» **TASK STATEMENT**: Rename "GUI agent" to "interface agent" everywhere it occurs in the data below. Write out all of the data again with nothing else changed.

» **Word and element location data**:
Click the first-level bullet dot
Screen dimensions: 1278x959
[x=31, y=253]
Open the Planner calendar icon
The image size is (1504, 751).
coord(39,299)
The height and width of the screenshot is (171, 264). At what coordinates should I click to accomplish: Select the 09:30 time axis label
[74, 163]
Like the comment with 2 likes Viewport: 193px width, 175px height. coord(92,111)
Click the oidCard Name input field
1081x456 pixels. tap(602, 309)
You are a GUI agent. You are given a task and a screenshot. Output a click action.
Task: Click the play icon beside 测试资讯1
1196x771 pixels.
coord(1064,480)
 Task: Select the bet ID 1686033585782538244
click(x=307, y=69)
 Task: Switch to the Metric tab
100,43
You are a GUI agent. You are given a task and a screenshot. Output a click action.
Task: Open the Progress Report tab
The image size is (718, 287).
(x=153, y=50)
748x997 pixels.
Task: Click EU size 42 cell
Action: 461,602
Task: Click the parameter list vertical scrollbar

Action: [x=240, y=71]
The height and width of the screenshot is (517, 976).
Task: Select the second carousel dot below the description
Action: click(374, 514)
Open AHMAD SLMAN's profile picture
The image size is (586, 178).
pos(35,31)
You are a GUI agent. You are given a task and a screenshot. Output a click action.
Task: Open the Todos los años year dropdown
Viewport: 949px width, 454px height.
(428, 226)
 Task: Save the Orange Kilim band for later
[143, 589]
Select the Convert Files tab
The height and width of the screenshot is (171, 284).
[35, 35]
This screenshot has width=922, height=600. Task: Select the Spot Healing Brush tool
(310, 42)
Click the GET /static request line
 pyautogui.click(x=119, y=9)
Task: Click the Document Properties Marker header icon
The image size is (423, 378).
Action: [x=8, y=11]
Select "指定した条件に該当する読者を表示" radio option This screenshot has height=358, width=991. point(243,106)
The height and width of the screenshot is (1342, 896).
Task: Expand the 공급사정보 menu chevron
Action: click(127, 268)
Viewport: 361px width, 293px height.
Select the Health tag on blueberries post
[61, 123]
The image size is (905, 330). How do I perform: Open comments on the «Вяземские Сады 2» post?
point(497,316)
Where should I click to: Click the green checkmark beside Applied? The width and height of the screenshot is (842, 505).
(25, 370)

» **EXERCISE OUTPUT**:
Click the first-level bullet dot
Screen dimensions: 1278x959
[x=31, y=253]
Open the Planner calendar icon
The image size is (1504, 751).
coord(39,299)
The height and width of the screenshot is (171, 264). At what coordinates should I click to accomplish: Select the 09:30 time axis label
[74, 163]
Like the comment with 2 likes Viewport: 193px width, 175px height. coord(92,111)
Click the oidCard Name input field
1081x456 pixels. tap(602, 309)
You are a interface agent. You are given a task and a screenshot. Output a click action.
Task: Click the play icon beside 测试资讯1
1196x771 pixels.
coord(1064,480)
 Task: Select the bet ID 1686033585782538244
click(x=307, y=69)
 Task: Switch to the Metric tab
100,43
You are a interface agent. You are given a task and a screenshot. Output a click action.
Task: Open the Progress Report tab
The image size is (718, 287).
(x=153, y=50)
748x997 pixels.
Task: Click EU size 42 cell
Action: 461,602
Task: Click the parameter list vertical scrollbar

Action: [x=240, y=71]
The height and width of the screenshot is (517, 976).
Task: Select the second carousel dot below the description
Action: click(374, 514)
Open AHMAD SLMAN's profile picture
The image size is (586, 178).
pos(35,31)
You are a interface agent. You are given a task and a screenshot. Output a click action.
Task: Open the Todos los años year dropdown
Viewport: 949px width, 454px height.
(428, 226)
 Task: Save the Orange Kilim band for later
[143, 589]
Select the Convert Files tab
The height and width of the screenshot is (171, 284).
[35, 35]
This screenshot has width=922, height=600. Task: Select the Spot Healing Brush tool
(310, 42)
Click the GET /static request line
 pyautogui.click(x=119, y=9)
Task: Click the Document Properties Marker header icon
The image size is (423, 378).
Action: [x=8, y=11]
Select "指定した条件に該当する読者を表示" radio option This screenshot has height=358, width=991. point(243,106)
The height and width of the screenshot is (1342, 896).
Task: Expand the 공급사정보 menu chevron
Action: click(127, 268)
Viewport: 361px width, 293px height.
Select the Health tag on blueberries post
[61, 123]
The image size is (905, 330). How do I perform: Open comments on the «Вяземские Сады 2» post?
point(497,316)
Where should I click to: Click the green checkmark beside Applied? The width and height of the screenshot is (842, 505).
(25, 370)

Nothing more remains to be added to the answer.